The last time the United States sent a crew into space on an American-made rocket was in 2011. In the seven years since the last space shuttle retired, astronauts traveling to the International Space Station have relied on Soyuz, a Russian spacecraft, to make their way into orbit.

The present gap is the longest in spaceflight history. The last time we had a gap in flight close to this length was the roughly five years between the end of the Apollo program in 1975 and the start of the Space Shuttle program in 1981. But NASA is hoping that this dry spell won’t last much longer. The first test missions for its new Commercial Crew spacecrafts are scheduled for next year.
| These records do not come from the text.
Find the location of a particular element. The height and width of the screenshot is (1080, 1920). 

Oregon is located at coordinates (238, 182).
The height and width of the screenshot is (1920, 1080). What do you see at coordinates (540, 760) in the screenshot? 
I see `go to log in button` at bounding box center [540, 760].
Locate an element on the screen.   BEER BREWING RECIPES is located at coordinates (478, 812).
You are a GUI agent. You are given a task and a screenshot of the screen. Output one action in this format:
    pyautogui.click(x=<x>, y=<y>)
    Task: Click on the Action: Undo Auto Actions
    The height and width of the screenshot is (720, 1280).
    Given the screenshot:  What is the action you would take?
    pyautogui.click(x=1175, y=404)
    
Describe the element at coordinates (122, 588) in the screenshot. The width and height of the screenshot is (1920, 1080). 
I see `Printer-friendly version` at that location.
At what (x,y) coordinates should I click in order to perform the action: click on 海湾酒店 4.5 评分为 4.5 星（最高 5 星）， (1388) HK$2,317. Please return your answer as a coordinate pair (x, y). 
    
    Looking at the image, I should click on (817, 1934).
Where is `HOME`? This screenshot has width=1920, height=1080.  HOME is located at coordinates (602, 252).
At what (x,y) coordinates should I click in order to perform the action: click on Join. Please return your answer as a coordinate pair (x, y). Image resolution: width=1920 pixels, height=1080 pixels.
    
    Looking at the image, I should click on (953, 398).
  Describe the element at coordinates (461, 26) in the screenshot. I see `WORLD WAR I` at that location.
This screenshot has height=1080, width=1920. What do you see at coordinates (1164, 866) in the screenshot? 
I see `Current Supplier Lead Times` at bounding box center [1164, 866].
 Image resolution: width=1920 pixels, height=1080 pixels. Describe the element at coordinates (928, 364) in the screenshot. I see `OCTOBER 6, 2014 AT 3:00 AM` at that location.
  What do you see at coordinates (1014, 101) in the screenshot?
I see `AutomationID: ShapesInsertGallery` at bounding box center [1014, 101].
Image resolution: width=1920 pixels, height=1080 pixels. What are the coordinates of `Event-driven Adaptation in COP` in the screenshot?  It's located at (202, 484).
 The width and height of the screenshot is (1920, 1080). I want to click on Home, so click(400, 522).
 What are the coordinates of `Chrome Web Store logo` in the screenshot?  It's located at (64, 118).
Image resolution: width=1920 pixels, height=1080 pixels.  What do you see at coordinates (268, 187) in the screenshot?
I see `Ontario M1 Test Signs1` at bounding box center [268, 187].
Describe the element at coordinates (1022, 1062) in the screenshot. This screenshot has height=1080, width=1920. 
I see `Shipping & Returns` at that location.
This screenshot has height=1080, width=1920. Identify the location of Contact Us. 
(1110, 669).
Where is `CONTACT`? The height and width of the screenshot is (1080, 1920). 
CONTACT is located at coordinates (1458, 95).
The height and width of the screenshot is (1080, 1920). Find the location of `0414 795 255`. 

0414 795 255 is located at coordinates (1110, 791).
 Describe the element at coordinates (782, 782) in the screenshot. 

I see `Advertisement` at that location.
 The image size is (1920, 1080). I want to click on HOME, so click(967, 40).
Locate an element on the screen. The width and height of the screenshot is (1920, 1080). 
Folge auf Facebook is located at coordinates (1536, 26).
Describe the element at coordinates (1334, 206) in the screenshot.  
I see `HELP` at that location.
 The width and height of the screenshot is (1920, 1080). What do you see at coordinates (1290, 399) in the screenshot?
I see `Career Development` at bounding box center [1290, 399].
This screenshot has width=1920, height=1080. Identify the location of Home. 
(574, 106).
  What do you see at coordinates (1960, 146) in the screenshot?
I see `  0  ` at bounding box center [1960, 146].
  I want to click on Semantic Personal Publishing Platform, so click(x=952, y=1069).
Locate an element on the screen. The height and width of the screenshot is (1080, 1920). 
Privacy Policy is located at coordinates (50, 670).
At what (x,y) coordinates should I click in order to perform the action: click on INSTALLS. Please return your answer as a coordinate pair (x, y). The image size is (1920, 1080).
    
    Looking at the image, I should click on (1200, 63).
On Friday, NASA administrator Jim Bridenstine announced the identities of the nine astronauts assigned to the first Commercial Crew missions—the first people to fly in SpaceX’s Crew Dragon and Boeing’s Starliner. Boeing is a part of the United Launch Alliance, a partnership between Boeing and Lockheed Martin. Boeing’s Starliner will launch on a ULA Atlas V rocket, while SpaceX will launch on a SpaceX Falcon 9 rocket.

As officials repeatedly emphasized during the announcement, these will be the the first Americans to launch aboard American-made rockets from American soil since the last shuttle flight in 2011. The Commercial Crew Program is a public-private partnership, with NASA outsourcing the design and construction of these spacecraft to private companies SpaceX and Boeing. The spacecraft must meet NASA specifications for carrying astronauts, and all nine of the astronauts selected for these first four launches have received NASA training. (One astronaut, Chris Ferguson retired from NASA and is now a Boeing astronaut.) The idea is that NASA will still be able to get its astronauts to space using American tech on American soil, but will be able to spend less money on spaceflight by outsourcing some of the pricey research and development to American aerospace companies.

It’s a laudable goal, but the program has been plagued with delays. Initially both were set to launch in 2017, which then slipped to 2018 and now rests tentatively at 2019 for the first test flights.

Let’s meet the nine lucky crew members.

five astronauts in blue jumpsuits standing in front of Starliner capsule
From left to right: astronauts Nicole Mann, Josh Cassada, Eric Boe, Suni Williams, and Chris Ferguson stand in front of the mock-up of the Boeing Starliner, which they will use to train for their initial missions. NASA/Johnson Space Center

Starliner Crew

First up: Boeing’s Starliner crew. For the initial test flight of the CST-100 Starliner capsule, Eric Boe, a veteran space shuttle pilot will be on the flight crew. Chris Ferguson a Boeing test pilot and a former NASA astronaut and space shuttle commander will also be aboard, as will NASA astronaut Nicole Apanu Mann, a Marine Corps test pilot who was selected for NASA’s astronaut corps in 2013. Mann will be the first woman to test an American spacecraft, and the upcoming test mission will be her first trip to space.

The first crewed test flight of the Starliner is expected to occur in mid-2019.

NASA astronauts Josh Cassada and Suni Williams will crew the first operational flight of the Starliner, which will occur sometime after the test flight. For Cassada, it will be his first trip to space. For Williams, the trip to the ISS will be familiar. She’s a former space station commander who has spent a total of 322 days in the facility, and has performed seven spacewalks.

“A few of us had a chance to fly up to Alabama and meet some of the most talented, hardworking men and women at ULA who are building our rocket, and I’ll tell you, we are in great hands,” Cassada said at the event. “When Americans are working together and respecting and cherishing our individual differences, that’s when Americans do the impossible. I am so honored to be a part of that.”

four astronauts in blue jumpsuits standing in front of dragon capsule
From left to right: NASA astronauts Bob Behnken, Doug Hurley, Mike Hopkins, and Victor Glover. NASA/Johnson Space Center

Crew Dragon

Dragon’s first crewed test flight is currently pencilled in for April 2019. The two NASA astronauts to put the Dragon through its paces will be Bob Behnken, and Doug Hurley.

Both Behnken and Hurley were selected as astronauts in 2000 and have each flown on space shuttle missions before. Behnken last flew on the space shuttle Endeavor in 2010, and has performed six spacewalks over the course of his career. Hurley piloted the last mission of the space shuttle in 2011.

“The space shuttle was extremely capable, and it’s super hard to duplicate that in such a short period of time,” Behnken said. “The shuttle had decades to mature to where it was when we had our chances to fly it. There were about 3,000 switches inside. We’re grateful that the next vehicle that we’re going to fly on is going to be a little bit more automated and have quite a bit less switches.”

Rounding out the astronaut assignments are Victor Glover and Michael Hopkins who will crew the first operational mission of the Crew Dragon.

Hopkins is a space veteran who has spent 199 days on the ISS and performed two spacewalks. It will be Glover’s first spaceflight.